Robert Schiestl, a pathology and environmental health sciences professor, said lower telomerase activity leads to DNA damage because erosion of the ends destabilizes the chromosomes. However, Schiestl states that it is still not understood why lowered telomerase activity yields DNA damage three to six years after the radiation or chemotherapy.

“It is probably similar to other studies showing delayed reproductive effects of chemicals and radiation which we have published before. We also found an increase in inflammation,” Schiestl said. “It is novel and not understood why this results in cognitive decline.”

The study looked at 94 women who had completed three to six years of breast cancer treatment with chemotherapy or radiation and had participated in a previous study that linked DNA damage to radiation treatment.

Judith Carroll, an assistant professor of psychiatry, said the researchers were interested specifically in the explanation as to why lasting symptoms were experienced by some breast cancer survivors and not others.

“The long term or lasting impact of the treatments is of growing concern, as many survivors have changes to quality of life, with increased pain, fatigue and complaints in cognitive function,” Carroll said. “These secondary health effects of the treatments experienced by a proportion of survivors are of concern to the patients and their doctors.”

Investigators used neuropsychological tests and self-reporting to measure cognitive functions. They used blood samples to measure telomerase and DNA damage.

“We then take the blood and isolate the white blood cells from the red blood cells, platelets and plasma. These cells were then split — one set was used to measure telomerase and the other to look at DNA damage,” Carroll said. “We use an assay called the telomere repeat amplification protocol to measure how effective the telomerase from these cells are at extending the telomere.”

Carroll said that DNA damage was assessed using the Comet assay. The assay is a single-cell gel electrophoresis that places cells in a gel and then runs an electrical current through the gel, which moves the broken DNA out of the cell. The more DNA damage that is in the cell, the more DNA that leaves the cell during this process. The researchers then stain the DNA and image it.

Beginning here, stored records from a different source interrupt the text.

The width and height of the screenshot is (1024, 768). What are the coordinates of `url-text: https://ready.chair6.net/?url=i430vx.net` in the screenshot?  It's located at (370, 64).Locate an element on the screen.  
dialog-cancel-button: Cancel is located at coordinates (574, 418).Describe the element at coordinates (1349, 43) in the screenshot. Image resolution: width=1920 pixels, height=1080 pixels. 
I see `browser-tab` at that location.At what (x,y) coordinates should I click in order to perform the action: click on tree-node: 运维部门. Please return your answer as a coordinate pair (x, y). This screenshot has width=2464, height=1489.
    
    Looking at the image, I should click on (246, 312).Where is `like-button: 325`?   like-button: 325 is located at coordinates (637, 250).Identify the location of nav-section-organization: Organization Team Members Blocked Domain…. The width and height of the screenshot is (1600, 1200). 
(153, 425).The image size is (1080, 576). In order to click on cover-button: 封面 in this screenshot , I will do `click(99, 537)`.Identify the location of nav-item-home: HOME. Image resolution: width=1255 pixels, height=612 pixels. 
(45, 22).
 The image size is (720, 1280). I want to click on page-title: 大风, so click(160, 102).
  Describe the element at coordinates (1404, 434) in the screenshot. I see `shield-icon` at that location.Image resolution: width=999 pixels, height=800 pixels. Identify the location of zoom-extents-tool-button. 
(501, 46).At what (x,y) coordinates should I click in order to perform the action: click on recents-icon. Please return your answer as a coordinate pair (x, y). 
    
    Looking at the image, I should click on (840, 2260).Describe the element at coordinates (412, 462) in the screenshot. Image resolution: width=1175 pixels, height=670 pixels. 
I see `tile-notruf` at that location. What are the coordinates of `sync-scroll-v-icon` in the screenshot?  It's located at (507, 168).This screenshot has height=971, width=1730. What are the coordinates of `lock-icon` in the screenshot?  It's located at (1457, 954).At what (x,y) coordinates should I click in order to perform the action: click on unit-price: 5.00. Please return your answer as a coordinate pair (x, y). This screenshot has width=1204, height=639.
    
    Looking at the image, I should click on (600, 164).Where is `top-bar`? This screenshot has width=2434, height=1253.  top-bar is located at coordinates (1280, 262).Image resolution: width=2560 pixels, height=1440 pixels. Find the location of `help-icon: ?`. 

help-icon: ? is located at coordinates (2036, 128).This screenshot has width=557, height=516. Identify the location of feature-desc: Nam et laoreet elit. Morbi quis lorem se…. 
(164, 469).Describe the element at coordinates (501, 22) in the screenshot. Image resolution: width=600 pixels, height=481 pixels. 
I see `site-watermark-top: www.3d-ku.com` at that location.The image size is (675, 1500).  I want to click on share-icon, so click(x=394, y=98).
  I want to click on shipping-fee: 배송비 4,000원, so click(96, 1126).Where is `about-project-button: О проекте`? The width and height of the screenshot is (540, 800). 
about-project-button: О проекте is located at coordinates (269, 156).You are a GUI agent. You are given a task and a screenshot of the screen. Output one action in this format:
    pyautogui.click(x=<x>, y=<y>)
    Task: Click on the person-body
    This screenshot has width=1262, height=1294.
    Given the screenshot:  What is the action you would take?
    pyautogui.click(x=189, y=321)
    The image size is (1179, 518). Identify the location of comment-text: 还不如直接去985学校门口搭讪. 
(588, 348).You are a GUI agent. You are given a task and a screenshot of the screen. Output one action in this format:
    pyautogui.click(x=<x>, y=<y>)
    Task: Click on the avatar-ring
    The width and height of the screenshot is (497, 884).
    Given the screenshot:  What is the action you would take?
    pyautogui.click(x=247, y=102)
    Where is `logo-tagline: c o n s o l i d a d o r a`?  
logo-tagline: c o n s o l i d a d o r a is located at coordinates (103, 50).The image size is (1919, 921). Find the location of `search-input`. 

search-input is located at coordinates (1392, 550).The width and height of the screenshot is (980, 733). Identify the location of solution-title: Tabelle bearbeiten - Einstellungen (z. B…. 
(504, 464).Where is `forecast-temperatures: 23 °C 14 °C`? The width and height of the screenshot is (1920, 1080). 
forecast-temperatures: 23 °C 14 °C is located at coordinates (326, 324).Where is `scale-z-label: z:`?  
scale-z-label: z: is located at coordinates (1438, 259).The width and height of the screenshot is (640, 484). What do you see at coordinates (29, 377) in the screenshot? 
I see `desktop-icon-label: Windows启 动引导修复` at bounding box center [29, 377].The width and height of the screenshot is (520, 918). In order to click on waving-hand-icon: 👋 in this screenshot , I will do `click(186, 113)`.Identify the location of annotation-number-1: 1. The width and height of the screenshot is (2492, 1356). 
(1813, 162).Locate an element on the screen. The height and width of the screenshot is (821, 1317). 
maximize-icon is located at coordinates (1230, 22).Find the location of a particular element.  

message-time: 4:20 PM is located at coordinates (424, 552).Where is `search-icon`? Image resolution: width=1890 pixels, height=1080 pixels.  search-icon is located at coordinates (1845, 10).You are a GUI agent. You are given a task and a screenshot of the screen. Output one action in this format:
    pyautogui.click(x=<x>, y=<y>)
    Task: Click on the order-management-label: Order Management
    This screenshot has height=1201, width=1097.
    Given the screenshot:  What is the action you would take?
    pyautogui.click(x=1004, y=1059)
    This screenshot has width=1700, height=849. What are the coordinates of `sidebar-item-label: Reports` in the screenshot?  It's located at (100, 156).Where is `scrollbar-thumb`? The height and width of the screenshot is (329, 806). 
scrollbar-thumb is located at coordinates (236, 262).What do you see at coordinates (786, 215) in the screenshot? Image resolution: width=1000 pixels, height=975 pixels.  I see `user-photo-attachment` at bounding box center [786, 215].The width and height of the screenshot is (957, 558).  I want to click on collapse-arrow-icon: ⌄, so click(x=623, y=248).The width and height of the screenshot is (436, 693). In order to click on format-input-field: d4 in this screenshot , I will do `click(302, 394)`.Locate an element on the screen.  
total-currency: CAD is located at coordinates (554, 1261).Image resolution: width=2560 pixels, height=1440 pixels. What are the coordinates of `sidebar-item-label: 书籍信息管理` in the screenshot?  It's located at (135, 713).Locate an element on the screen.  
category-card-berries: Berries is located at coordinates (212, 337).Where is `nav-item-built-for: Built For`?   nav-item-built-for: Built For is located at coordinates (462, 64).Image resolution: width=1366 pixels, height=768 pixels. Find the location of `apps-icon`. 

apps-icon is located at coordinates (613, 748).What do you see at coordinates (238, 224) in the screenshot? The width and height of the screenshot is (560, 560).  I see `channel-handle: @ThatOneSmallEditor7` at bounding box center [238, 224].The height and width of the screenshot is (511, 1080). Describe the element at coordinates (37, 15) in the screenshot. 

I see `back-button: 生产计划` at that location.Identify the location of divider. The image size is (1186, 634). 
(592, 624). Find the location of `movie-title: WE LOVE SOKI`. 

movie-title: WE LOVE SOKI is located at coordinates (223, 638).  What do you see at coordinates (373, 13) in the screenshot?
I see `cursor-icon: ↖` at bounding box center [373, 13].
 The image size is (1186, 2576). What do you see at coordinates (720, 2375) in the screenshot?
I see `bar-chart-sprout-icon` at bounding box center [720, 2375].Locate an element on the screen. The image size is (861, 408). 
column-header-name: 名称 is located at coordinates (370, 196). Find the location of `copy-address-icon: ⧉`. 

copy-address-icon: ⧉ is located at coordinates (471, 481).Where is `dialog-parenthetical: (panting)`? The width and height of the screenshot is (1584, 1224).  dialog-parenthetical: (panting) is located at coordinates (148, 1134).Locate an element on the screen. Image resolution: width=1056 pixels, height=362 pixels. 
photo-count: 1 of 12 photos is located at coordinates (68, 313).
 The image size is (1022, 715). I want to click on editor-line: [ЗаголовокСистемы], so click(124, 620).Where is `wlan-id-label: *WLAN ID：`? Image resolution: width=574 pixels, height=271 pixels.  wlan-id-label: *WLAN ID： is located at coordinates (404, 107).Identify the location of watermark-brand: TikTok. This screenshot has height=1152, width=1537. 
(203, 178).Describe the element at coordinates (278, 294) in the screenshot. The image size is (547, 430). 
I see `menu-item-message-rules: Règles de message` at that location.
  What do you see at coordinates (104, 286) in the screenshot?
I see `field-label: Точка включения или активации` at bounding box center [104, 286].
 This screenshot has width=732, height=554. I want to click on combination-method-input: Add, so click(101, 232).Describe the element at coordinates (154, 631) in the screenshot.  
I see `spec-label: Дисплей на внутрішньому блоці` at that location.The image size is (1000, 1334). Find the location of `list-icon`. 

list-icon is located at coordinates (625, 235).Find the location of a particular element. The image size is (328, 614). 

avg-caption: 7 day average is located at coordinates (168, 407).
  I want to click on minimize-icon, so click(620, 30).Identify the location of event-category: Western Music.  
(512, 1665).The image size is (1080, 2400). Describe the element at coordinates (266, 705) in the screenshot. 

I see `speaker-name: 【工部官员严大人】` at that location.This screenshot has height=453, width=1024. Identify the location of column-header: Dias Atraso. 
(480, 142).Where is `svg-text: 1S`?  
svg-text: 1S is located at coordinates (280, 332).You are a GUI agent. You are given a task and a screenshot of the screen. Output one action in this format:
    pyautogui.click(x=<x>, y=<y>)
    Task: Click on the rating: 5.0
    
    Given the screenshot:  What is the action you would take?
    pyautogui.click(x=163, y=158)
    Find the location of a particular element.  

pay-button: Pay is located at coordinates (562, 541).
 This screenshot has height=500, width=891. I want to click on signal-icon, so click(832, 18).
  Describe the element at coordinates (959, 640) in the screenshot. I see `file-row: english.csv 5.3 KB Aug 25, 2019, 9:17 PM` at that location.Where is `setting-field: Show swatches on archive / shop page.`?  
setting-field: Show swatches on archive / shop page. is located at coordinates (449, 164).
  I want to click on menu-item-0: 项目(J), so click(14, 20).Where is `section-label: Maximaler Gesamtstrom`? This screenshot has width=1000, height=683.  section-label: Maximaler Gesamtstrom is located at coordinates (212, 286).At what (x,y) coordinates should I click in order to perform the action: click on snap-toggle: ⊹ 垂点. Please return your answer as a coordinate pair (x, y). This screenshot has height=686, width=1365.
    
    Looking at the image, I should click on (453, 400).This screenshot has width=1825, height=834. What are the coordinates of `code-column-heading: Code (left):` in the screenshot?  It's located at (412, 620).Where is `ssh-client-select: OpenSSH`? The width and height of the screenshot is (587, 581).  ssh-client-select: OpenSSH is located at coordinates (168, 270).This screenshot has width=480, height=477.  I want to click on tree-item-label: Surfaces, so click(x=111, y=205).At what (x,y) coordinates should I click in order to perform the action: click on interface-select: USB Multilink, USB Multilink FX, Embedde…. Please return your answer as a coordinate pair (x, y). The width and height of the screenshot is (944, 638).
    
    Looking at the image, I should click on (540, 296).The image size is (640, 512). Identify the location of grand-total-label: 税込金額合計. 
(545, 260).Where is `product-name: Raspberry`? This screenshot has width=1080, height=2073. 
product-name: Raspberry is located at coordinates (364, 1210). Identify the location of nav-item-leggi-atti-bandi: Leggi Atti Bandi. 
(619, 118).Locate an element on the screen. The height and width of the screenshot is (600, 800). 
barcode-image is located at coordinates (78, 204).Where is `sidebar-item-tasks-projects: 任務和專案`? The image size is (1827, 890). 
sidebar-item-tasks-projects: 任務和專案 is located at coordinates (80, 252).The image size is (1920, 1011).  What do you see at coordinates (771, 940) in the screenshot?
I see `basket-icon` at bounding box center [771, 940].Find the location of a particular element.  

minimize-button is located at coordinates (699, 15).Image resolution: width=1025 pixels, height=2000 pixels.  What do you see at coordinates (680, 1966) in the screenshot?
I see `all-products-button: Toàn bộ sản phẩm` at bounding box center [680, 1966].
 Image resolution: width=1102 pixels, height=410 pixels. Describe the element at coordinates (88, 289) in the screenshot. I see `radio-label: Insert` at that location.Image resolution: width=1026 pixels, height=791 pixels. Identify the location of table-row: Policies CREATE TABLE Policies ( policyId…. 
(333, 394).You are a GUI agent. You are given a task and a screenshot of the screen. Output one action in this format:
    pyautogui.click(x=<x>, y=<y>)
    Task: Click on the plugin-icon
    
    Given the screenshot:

“You’ll see that those cells with more DNA damage will have what looks like a comet tail – this is the damaged DNA,” Carroll said. “Cells that remained intact with no tail have very little DNA damage. Each sample has around 100 cells scored by software to create an average amount of DNA damage per person.”

Ganz said that there has only been one other study that has looked at DNA damage in breast cancer survivors and linked it to poorer cognitive function.

“We think this is the first study to look at telomerase,” Ganz said. “All these associations are also common in people as they get older, and we think that cancer treatments may be accelerating the aging process and be leading to some of the cognitive difficulties also seen in normal aging.”

The focus of future research will be in biological aging pathways. Carroll said that biological aging is thought to be involved in many of the symptoms and diseases seen with increasing age, and these occur earlier in some individuals than others.

“By understanding this, we can then develop specific interventions that target these mechanisms,” Carroll said. “For example, if (aging) cells turn out to play a critical role in cognitive decline, then drugs that specifically target this cell type could greatly improve cognitive function.”